Textatelier
BLOG vom: 17.11.2007

Zermatt VS: Die vielen Facetten des mondänen Châletdorfs

Autor: Walter Hess, Biberstein CH (Textatelier.com)
 
Zermatt liegt am Ende der Welt, und, automobilistisch betrachtet, sogar noch eine Station dahinter. Das ist der Vorteil dieses Ferienorts im Wallis und nicht etwa sein Handicap.
 
Nach rund 30 Jahren sind wir am Nachmittag des 13. November 2007 erstmals wieder nach Zermatt gereist. Im Aargau schien die Sonne. Nach Bern tauchten wir unter eine graue Wolkenschicht ein, tranken bei Evas Schwester Greti von Känel in Reichenbach im Kandertal einen starken Kaffee. Im oberen Teil des Kandertals, wo durch einen Teil des Ausbruchmaterials und der Schlämme aus dem Lötschberg-Basistunnel der Neat (insgesamt 16 Millionen Tonnen) beim inzwischen stillgelegten Lawinenschutztunnel Blausee–Mitholz ein neuer Hügel entstanden ist, begann es herrlich zu schneien. Die Nadelbäume und die Felsbrocken waren von einer dünnen Schicht Schnee überzogen – ein filigraner, aufhellender Wintertraum.
 
Die Reise nach Zermatt
In Kandersteg fuhren wir mit dem Prius-Hybrid auf den Autozug, der uns nach Goppenstein unter die wankelmütigen Hangverbauungen brachte (20 CHF für Fahrzeuge bis 3,5 t). An ein solch starkes Rütteln wie in der Fahrt durch die Tunnel-Trostlosigkeit waren wir sonst nicht gewöhnt, da unser Auto alle Unebenheiten ausbalanciert, wenn sich seine eigenen Räder drehen.

> **Zu erledigen**
1 > Erkläre in ein bis drei Sätzen, warum das starke Rütteln im Autozug für die Reisenden laut dem Reisebericht über Zermatt ungewohnt war.
2 > Schreib aus dem Reisebericht über Zermatt den Abschnitt ab, der bei "Die Reise nach" anfängt und bei "eigenen Räder drehen." aufhört, und ersetze darin "Autozug" durch "Verladezug".
3 > Führe den Reisebericht über Zermatt ab seinem letzten Satz weiter.
Die Zeilen stammen aus einer anderen Quelle.

> **Bereitgestellte Daten**
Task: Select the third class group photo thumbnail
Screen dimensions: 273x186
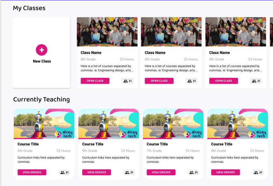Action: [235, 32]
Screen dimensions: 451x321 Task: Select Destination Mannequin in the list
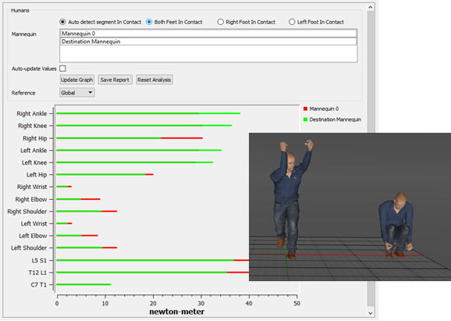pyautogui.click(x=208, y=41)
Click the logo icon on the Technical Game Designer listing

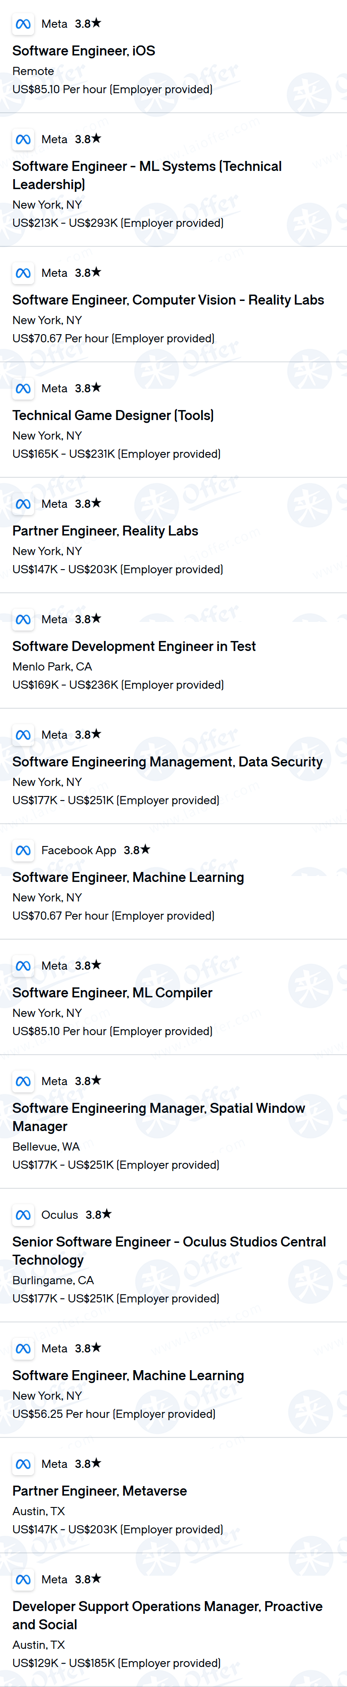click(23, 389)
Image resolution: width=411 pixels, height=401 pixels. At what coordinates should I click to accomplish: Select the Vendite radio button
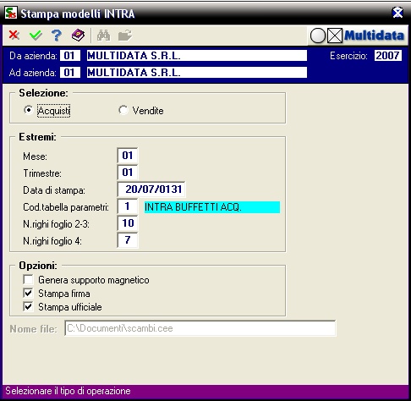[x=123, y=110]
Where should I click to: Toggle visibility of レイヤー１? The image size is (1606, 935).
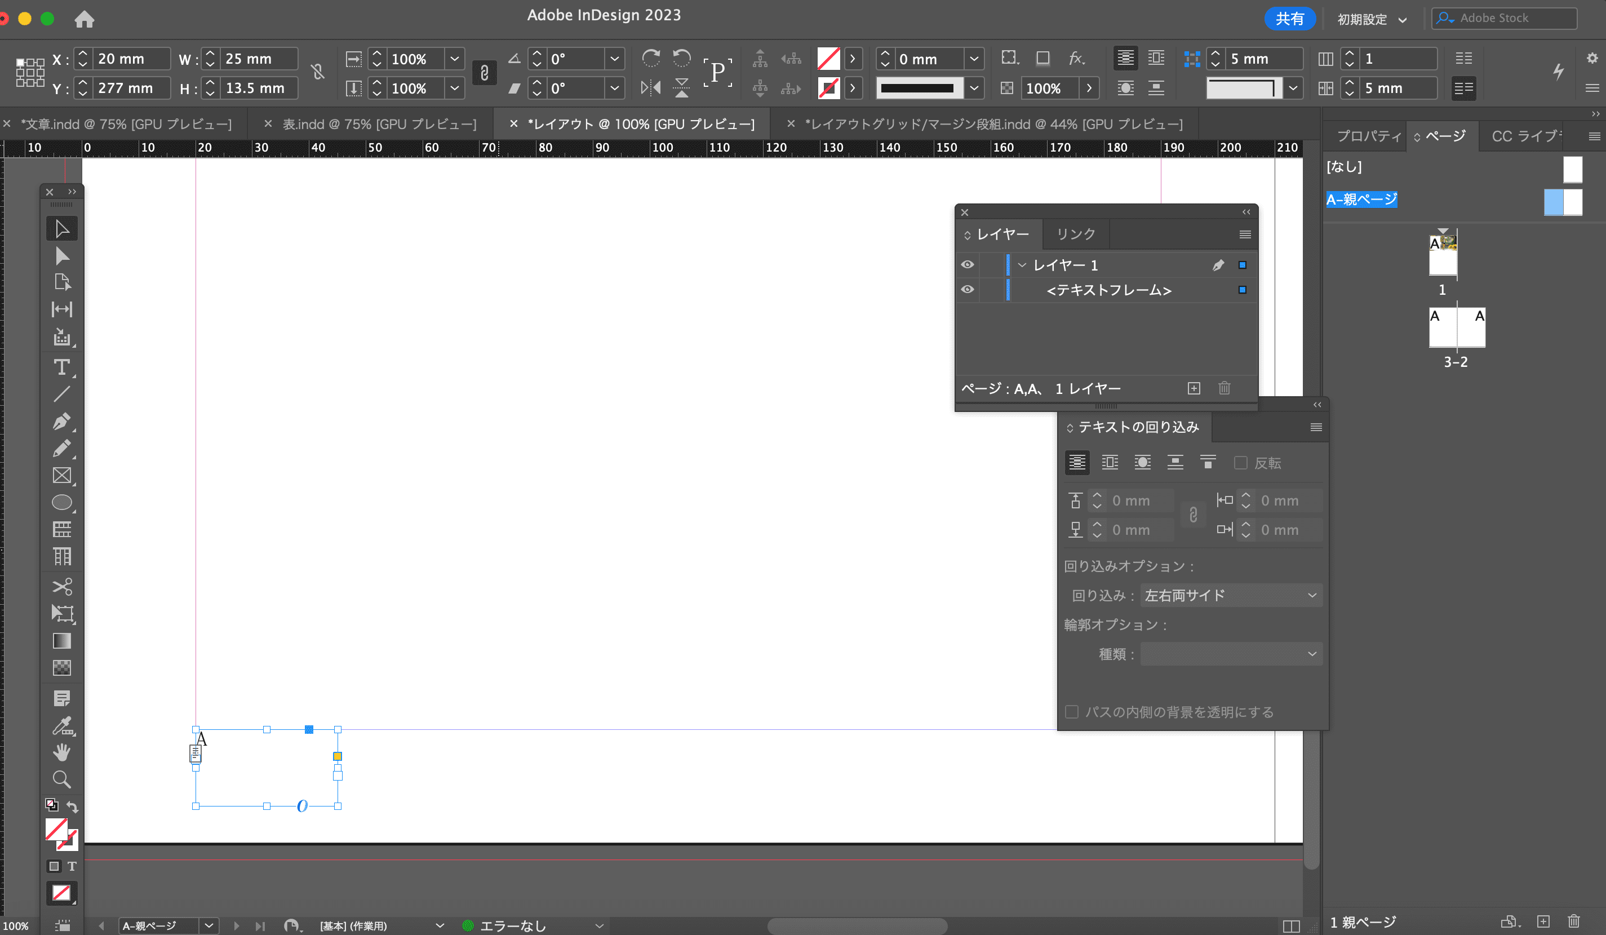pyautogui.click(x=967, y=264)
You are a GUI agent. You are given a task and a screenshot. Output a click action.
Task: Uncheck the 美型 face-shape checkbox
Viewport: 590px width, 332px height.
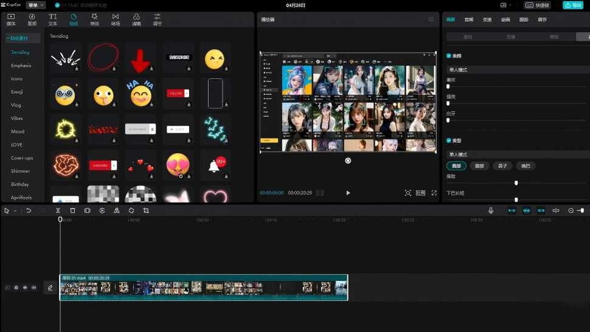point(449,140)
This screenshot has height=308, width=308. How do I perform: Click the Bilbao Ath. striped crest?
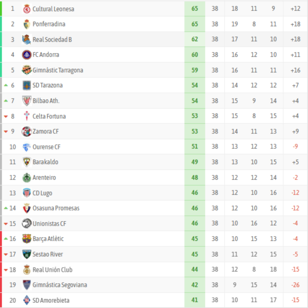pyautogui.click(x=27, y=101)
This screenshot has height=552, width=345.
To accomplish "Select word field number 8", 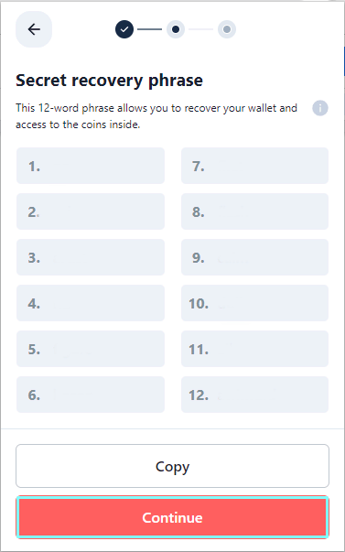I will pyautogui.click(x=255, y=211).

> **Antworten je Aufgabe**
1 > Sie waren ein so starkes Rütteln sonst nicht gewöhnt, weil ihr Auto alle Unebenheiten ausbalanciert, wenn sich seine eigenen Räder drehen.

2 >
Die Reise nach Zermatt
In Kandersteg fuhren wir mit dem Prius-Hybrid auf den Verladezug, der uns nach Goppenstein unter die wankelmütigen Hangverbauungen brachte (20 CHF für Fahrzeuge bis 3,5 t). An ein solch starkes Rütteln wie in der Fahrt durch die Tunnel-Trostlosigkeit waren wir sonst nicht gewöhnt, da unser Auto alle Unebenheiten ausbalanciert, wenn sich seine eigenen Räder drehen.

3 >
 
Im Wallis war der Himmel klar. Wir genossen die Fahrt neben fachmännisch gefügten Natursteinmauern nach Steg/Gampel in die Talebene hinunter. Und die weissen Hörner, welche das Bild im Osten einrahmten, vom Bietschhorn bis zum Wasenhorn und Breithorn waren von der Sonne hell beleuchtet, während es drunten in der Rhoneebene bereits zu dämmern begann. Die Weiterfahrt führte uns an der Pappelallee an der Kanalstrasse in Raron vorbei. Wir bogen in einen Tunnel ins Vispertal ein und stiegen am frühen Abend durchs Mattertal empor, zuerst weit oberhalb der Bahnlinie, vorbei an den letzten Rebgärten im felsigen Westhang und am Verkehrskreisel mit dem poppigen, röhrenförmigen Nikolaus in St. Niklaus. Als wir oben in Täsch ankamen, war es bereits dunkel.
 
Strassen-Endstation Täsch
In Täsch, etwa 5 km vor Zermatt, endet die Strasse. Direkt beim Bahnhof ist ein ausserordentlich geräumiges Parkhaus vorhanden, in dem man für 13.50 CHF pro 24 Stunden das Auto wettersicher unterbringen kann.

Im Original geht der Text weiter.